By way of example, just yesterday I was providing feedback to a client about the results of focus groups we conducted around the topic of employee engagement and wellness. We reported that many associates noted how positive it was when they see top executives in the corporate gym sweating away with fellow employees. This was one of many actions where employees saw the leadership “walking the talk” and, as a result, engagement was trending upward.
Some of the early research in the area of employee engagement reported the significant impact that a direct supervisor has on employee engagement, and our studies certainly echo that. But what is now clear is that top leadership has as important a role. They cannot fiat this away as “engagement is just an HR program”—they need to sincerely and passionately get in the game.
At the end of chapter 9, you mention an employer considering the option of stopping payment for certain medications if employees don’t make reasonable lifestyle changes that are funded and supported by the employer. What do you think the likelihood is that this will become a normal practice within the next 5-10 years?
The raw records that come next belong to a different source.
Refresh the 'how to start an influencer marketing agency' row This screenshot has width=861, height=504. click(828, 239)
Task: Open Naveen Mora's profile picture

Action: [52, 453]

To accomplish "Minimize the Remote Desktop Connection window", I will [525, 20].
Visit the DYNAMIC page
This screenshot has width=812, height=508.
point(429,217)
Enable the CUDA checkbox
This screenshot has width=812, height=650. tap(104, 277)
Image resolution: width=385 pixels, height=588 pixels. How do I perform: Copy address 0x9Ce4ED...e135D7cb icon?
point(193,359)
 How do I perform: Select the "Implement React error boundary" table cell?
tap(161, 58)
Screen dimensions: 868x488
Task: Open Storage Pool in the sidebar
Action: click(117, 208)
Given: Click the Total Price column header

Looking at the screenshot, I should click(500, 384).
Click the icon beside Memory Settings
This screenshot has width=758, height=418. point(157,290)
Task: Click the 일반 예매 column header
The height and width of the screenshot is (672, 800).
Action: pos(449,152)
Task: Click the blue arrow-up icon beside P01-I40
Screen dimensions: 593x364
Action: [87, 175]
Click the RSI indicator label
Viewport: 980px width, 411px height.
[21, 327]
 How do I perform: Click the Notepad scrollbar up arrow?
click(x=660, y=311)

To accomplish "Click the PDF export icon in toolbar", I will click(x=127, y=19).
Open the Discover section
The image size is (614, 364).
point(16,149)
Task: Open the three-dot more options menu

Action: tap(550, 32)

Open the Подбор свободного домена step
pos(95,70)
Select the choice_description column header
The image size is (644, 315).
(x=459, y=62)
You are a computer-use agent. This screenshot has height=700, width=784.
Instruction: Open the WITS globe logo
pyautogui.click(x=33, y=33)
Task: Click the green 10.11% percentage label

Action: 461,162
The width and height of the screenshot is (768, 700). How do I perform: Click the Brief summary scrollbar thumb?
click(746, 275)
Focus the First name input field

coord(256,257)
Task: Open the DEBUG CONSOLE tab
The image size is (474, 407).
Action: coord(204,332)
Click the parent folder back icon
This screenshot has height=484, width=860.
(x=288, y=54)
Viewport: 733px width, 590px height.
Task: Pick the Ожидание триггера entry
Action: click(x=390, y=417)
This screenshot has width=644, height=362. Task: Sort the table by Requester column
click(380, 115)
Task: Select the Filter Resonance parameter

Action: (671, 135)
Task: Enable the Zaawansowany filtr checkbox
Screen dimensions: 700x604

We have to create greater collaboration around this issue. As employers we’ve paid claims for all health conditions, including those that are greatly influenced by poor lifestyle choices—that can’t continue. At SilverStone Group where I work we offer a significant reduction in the monthly health insurance premium if employees are actively involved in our corporate wellness effort, and we’re seeing a terrific ROI. I think we’ll get much smarter about putting together better partnerships with our employees where we offer the resources they can access that help them make better lifestyle choices and, in doing so, become healthier and more productive. And there will also need to be more accountability on the part of employees to take better care of themselves. In the end this is good for everyone.
You mention two divergent mindsets to dealing with the health and well-being of employees and that winning employers tend to favor being more actively involved. What will it take for those choosing to distance themselves to change their mindset?
I think many employers are finally seeing the cost-benefit to creating a more engaging work culture, one that increases per person productivity and creates a healthier workforce. One of the companies we highlight in the book, Greater Omaha Packing, enjoys greater productivity and minimal annual health insurance premium increases because of their commitment to an engaging culture that emphasizes. Bottom line, creating a great workplace directly impacts the bottom line!